Dalam perkembangannya Dinas Purbakala pun beberapa kali berganti nomenklatur. Sebelum 1975 bernama Lembaga Purbakala dan Peninggalan Nasional (LPPN). Sejak 1975 LPPN terbagi dua, yaitu instansi yang bergerak di bidang pelestarian disebut Direktorat Sejarah dan Purbakala (DSP), sedangkan intansi yang bergerak di bidang penelitian disebut Pusat Penelitian Purbakala dan Peninggalan Nasional (P4N).
Nama DSP beberapa kali berubah nomenklatur. Terakhir bernama Direktorat Pelestarian Cagar Budaya dan Permuseuman. Ini pun kemudian pecah lagi dan tidak menyandang nama purbakala/cagar budaya.
Nama P4N beberapa kali berubah nomenklatur. Terakhir bernama Pusat Penelitian Arkeologi Nasional. Sejak awal 2022 bergabung dalam Badan Riset dan Inovasi Nasional (BRIN) dalam Organisasi Riset (OR) Arkeologi, Bahasa, dan Sastra (Arbastra).
Lembaga purbakala yang tadinya satu induk, sejak 1975 itu memiliki dua induk. Nama purbakala, kemudian cagar budaya, dipakai untuk lembaga pelestarian. Sedangkan nama arkeologi dipakai untuk lembaga penelitian dan lembaga pendidikan. Ini sesuai asal kata arkeologi, yakni archaeos (purbakala) dan logos (ilmu). Jadi arkeologi bersifat 'keilmuan'.

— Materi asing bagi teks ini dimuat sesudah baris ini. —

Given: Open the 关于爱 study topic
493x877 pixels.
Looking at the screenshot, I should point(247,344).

Adanya dua nama---purbakala dan arkeologi---tentu saja membingungkan masyarakat awam. Misalnya ketika hendak mendaftarkan benda purbakala miliknya, ia datang ke instansi arkeologi. Karena 'salah kamar' pasti ditolak oleh instansi arkeologi karena memang bukan wewenang mereka.
Saat ini nama purbakala dan cagar budaya, tidak muncul secara nyata karena dilebur menjadi kebudayaan. Sebagai misal, nama Balai Pelestarian Kebudayaan merupakan gabungan dari Balai Pelestarian Cagar Budaya (BPCB) dan Balai Pelestarian Nilai Budaya (BPNB). Nama arkeologi pun muncul berdampingan dengan Bahasa dan Sastra. Perlahan-lahan nama purbakala dan arkeologi menghilang.

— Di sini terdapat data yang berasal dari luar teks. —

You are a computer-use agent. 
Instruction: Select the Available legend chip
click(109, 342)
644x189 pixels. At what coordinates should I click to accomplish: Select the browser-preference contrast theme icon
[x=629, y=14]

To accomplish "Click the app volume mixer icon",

Sebagai disiplin yang unik, seharusnya arkeologi berdiri sendiri. Perlu lembaga tunggal seperti masa Dinas Purbakala. Selama ini pemugaran candi, sebagai contoh, hanya dianggap pekerjaan lembaga pelestarian seperti Direktorat. Padahal pemugaran pun memerlukan penelitian sebagaimana pernah dikatakan dosen arkeologi Moendardjito. "Dalam setiap kegiatan pemugaran harus diselenggarakan pula penelitian arkeologi lapangan. Pemugaran tanpa penelitian, bukanlah pemugaran arkeologi dalam arti sesungguhnya," katanya dalam sebuah makalah. Jelas, antara pelestarian dan penelitian terkait erat. Bukan berjalan sendiri-sendiri. Â Â
Sejak lama kalangan arkeologi kurang bersifat aktif. Publikasi tentang arkeologi masih sulit diakases. Kalau pun mudah, masih berupa karangan ilmiah yang sulit dimengerti masyarakat awam. Padahal publikasi yang gencar seharusnya menjadi kekuatan untuk merangkul masyarakat yang kurang peduli arkeologi. Publikasi populer amat diperlukan demi penyebaran informasi masa lalu dan misi 'Arkeologi untuk Publik'. Demikian pula perlu lembaga tunggal arkeologi, agar kegiatan arkeologi terpusat.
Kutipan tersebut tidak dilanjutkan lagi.